- TASK PROMPT: Reproduce word for word the lines of the listing from the first one through the one with "Image resolution: width=452", omitting every picture.

- INFORMATION GIVEN:
———

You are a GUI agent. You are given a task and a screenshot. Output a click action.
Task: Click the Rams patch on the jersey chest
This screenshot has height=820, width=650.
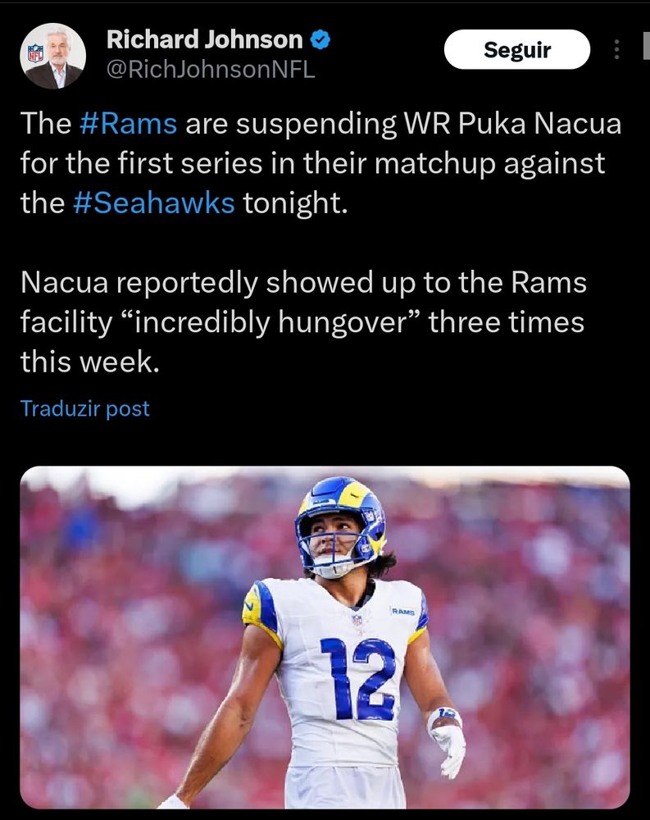(x=402, y=611)
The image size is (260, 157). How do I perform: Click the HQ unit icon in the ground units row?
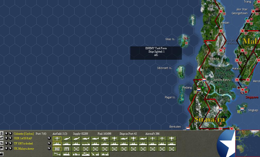pyautogui.click(x=57, y=149)
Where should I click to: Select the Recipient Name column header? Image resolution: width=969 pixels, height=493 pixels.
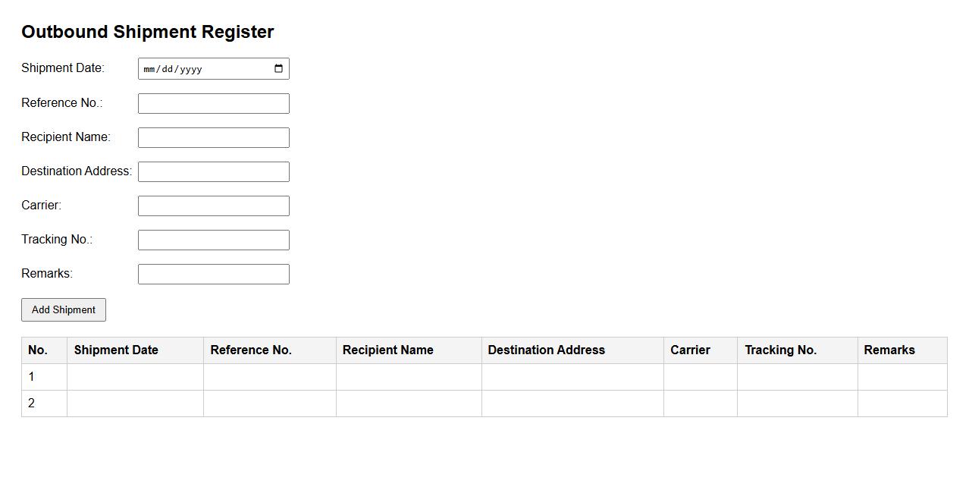[x=388, y=350]
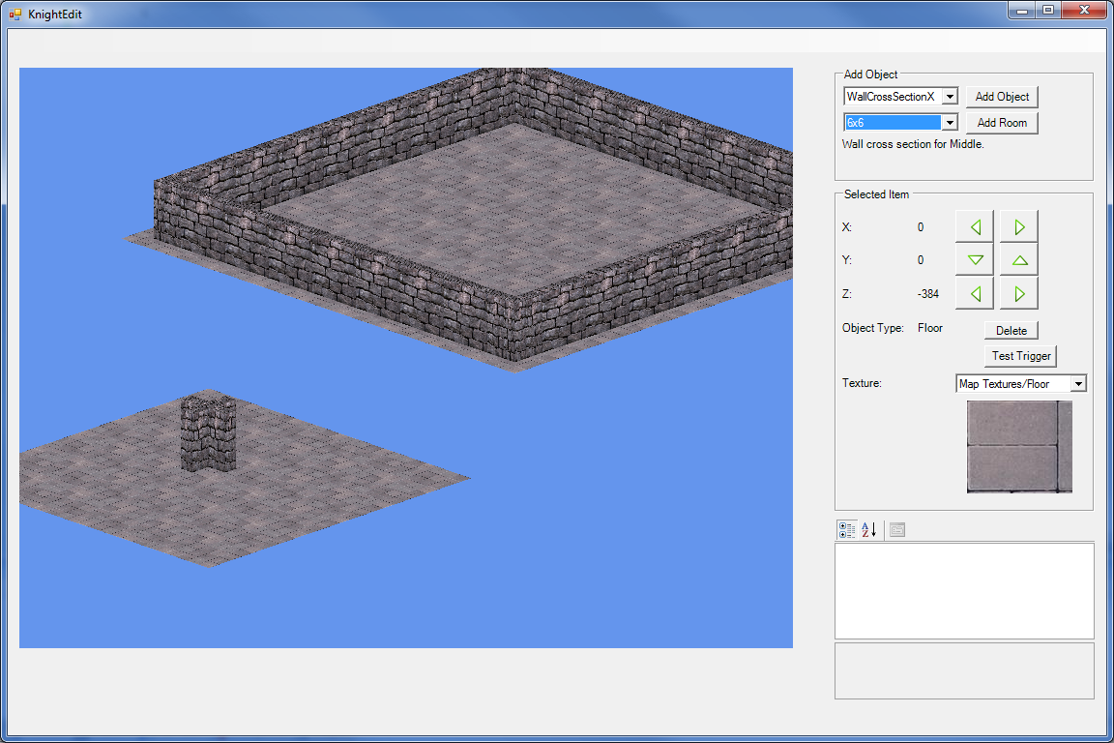The height and width of the screenshot is (743, 1114).
Task: Click the floor texture preview thumbnail
Action: pos(1018,446)
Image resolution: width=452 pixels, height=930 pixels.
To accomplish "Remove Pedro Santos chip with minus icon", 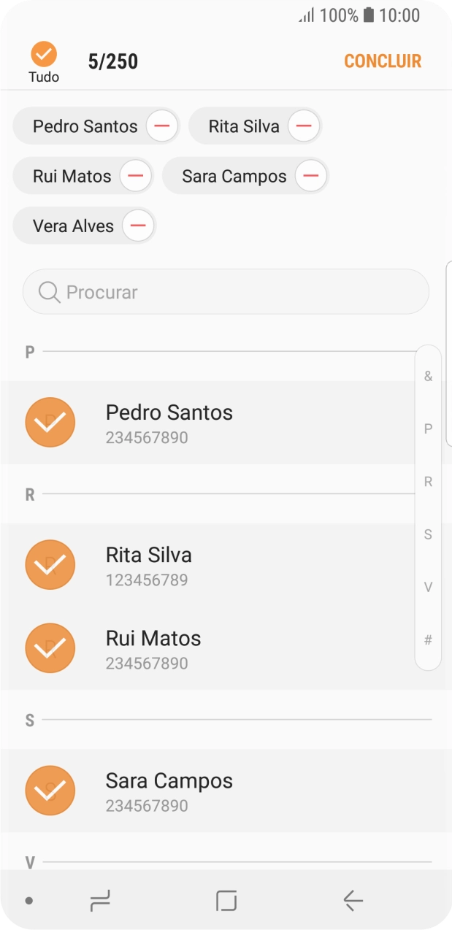I will click(x=162, y=126).
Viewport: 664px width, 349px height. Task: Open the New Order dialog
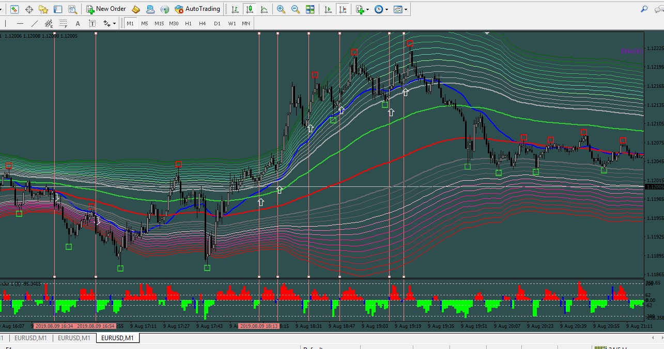pos(106,9)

———

- WRITTEN SOLUTION:
You are a GUI agent. You are given a task and a screenshot. Output a click action.
Task: Click the Rams patch on the jersey chest
This screenshot has height=820, width=650.
(x=402, y=611)
The image size is (260, 157). How do I perform: Click the HQ unit icon in the ground units row?
pyautogui.click(x=57, y=149)
Where should I click to: Select the Recipient Name column header? Image resolution: width=969 pixels, height=493 pixels.
[x=388, y=350]
The height and width of the screenshot is (743, 1114).
Task: Click the floor texture preview thumbnail
Action: pos(1018,446)
Image resolution: width=452 pixels, height=930 pixels.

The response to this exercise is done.